• _WHAT THE TASK ASKS_: The lines to copy are those with "Select" in them. Pull each one from the entries below.

• _DATASET CONTENT_:

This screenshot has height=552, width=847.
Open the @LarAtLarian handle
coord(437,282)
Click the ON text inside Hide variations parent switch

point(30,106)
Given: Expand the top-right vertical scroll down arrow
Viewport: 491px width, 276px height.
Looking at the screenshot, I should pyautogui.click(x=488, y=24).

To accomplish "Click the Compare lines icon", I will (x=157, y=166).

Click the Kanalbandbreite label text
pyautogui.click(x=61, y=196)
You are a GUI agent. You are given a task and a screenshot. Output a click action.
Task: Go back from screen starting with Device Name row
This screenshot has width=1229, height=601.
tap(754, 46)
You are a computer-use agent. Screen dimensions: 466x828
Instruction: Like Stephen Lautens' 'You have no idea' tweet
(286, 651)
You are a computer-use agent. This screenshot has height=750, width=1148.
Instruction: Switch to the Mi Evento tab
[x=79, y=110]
--
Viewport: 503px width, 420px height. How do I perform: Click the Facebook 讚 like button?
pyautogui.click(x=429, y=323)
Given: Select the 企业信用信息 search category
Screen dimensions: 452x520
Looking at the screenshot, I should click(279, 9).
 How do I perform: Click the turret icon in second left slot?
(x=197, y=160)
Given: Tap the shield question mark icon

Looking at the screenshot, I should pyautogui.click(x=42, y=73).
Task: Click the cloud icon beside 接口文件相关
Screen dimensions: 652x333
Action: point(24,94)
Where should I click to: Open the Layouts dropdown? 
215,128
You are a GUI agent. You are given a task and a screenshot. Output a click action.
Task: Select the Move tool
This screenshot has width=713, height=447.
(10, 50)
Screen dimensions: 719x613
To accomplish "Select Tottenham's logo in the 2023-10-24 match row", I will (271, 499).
* * *
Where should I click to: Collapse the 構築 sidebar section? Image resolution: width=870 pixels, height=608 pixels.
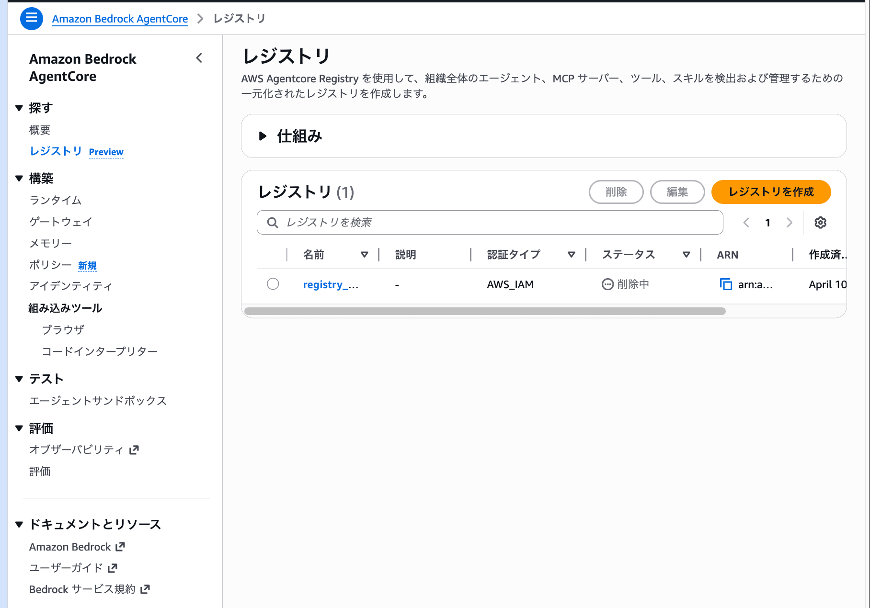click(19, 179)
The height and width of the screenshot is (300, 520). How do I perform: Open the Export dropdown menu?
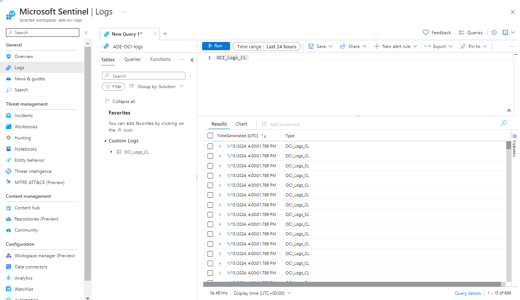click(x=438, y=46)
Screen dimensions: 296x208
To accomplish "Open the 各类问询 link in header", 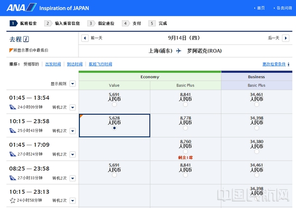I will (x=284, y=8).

• _YOUR SOLUTION_:
Given: Select the 企业信用信息 search category
Task: Select the Move tool
To accomplish "Select Tottenham's logo in the 2023-10-24 match row", I will (271, 499).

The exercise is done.